(Collected data entries)
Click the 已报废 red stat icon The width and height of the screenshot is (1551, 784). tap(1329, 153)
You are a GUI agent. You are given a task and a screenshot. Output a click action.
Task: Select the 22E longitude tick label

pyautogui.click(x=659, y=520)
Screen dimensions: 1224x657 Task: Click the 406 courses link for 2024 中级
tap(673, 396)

...

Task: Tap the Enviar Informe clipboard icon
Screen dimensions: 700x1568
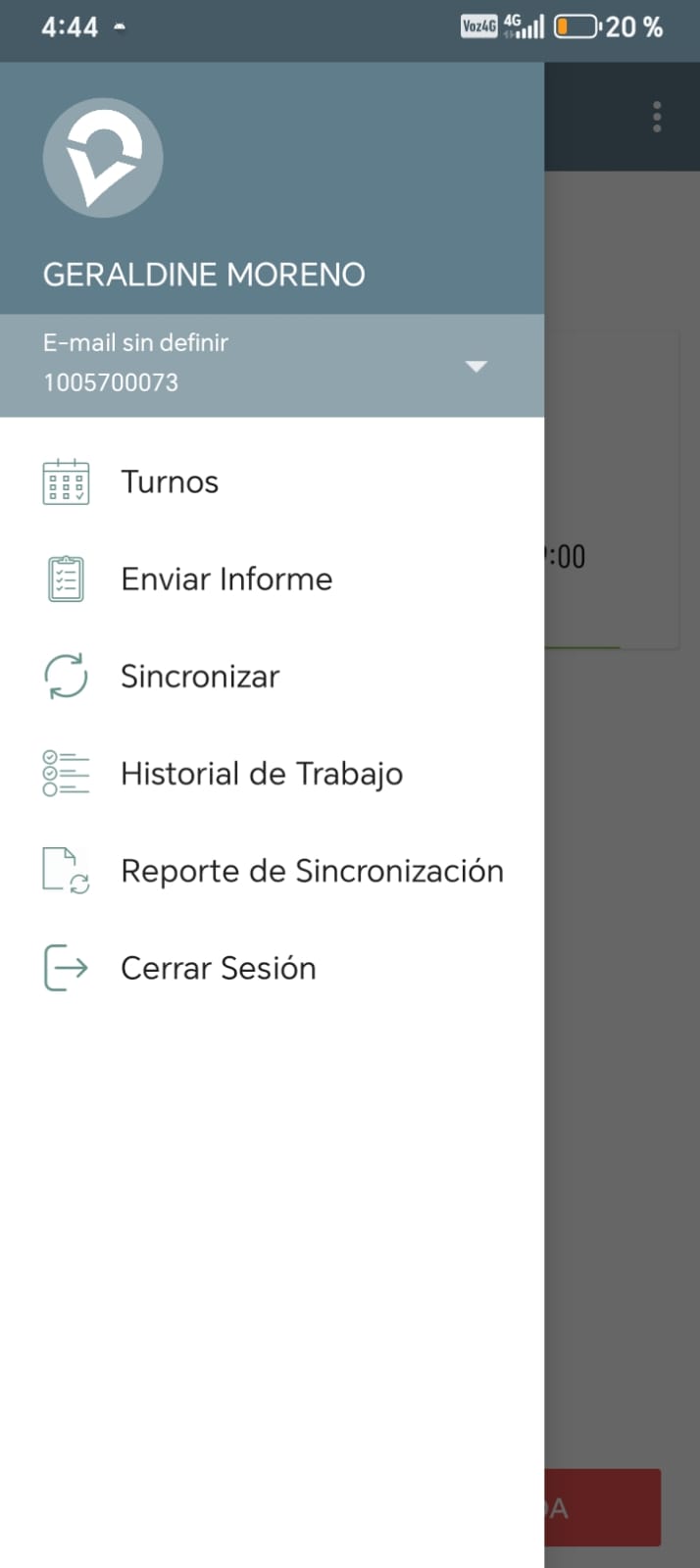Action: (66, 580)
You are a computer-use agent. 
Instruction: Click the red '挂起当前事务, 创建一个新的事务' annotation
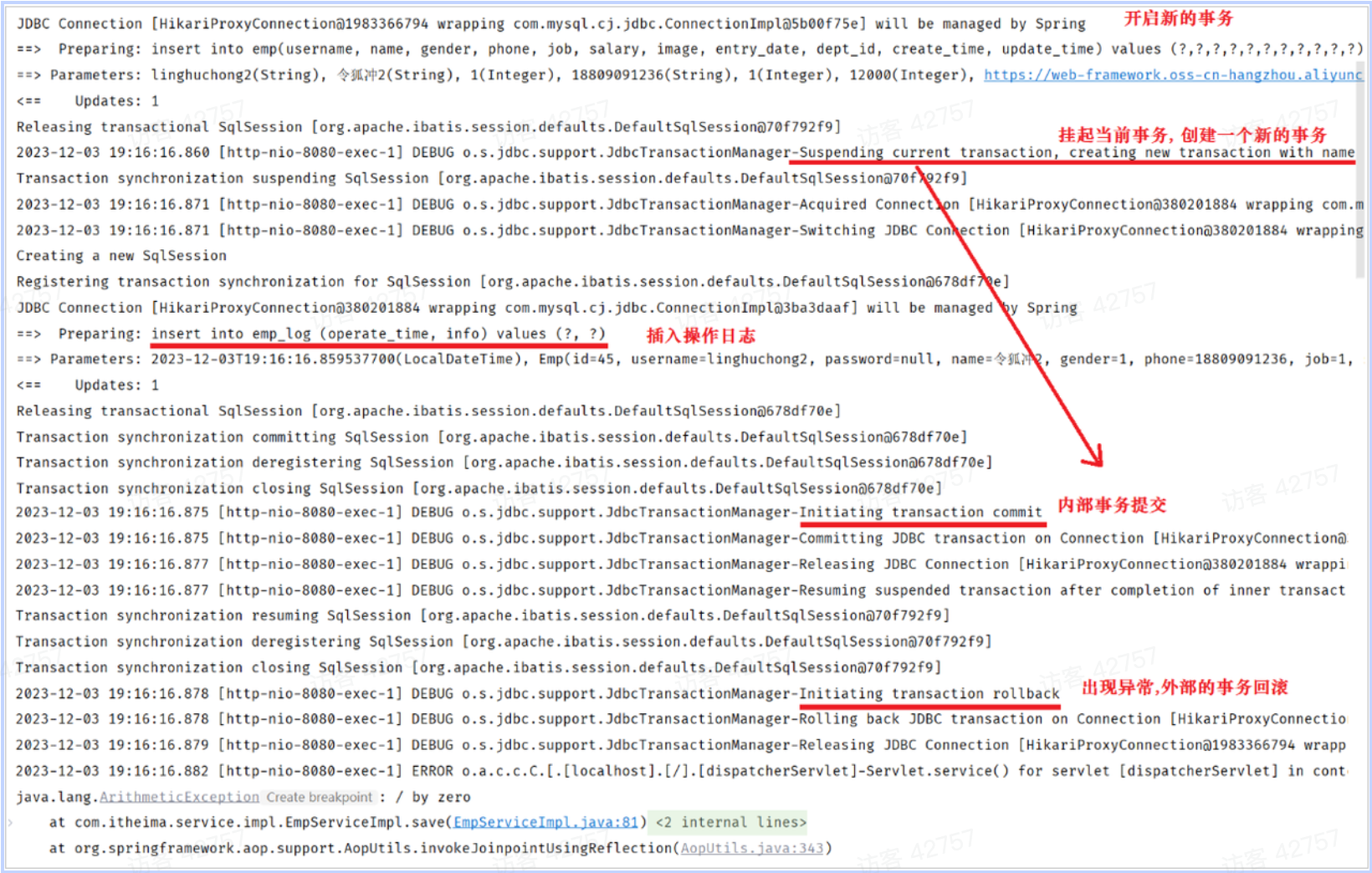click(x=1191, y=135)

→ **DIRECTIONS**: Check each line of the data above for the string "agent", and copy the ones that have it.

→ **EXERCISE SOLUTION**:
You are a GUI agent. You are given a task and a screenshot. Output a click action.
You are a computer-use agent. 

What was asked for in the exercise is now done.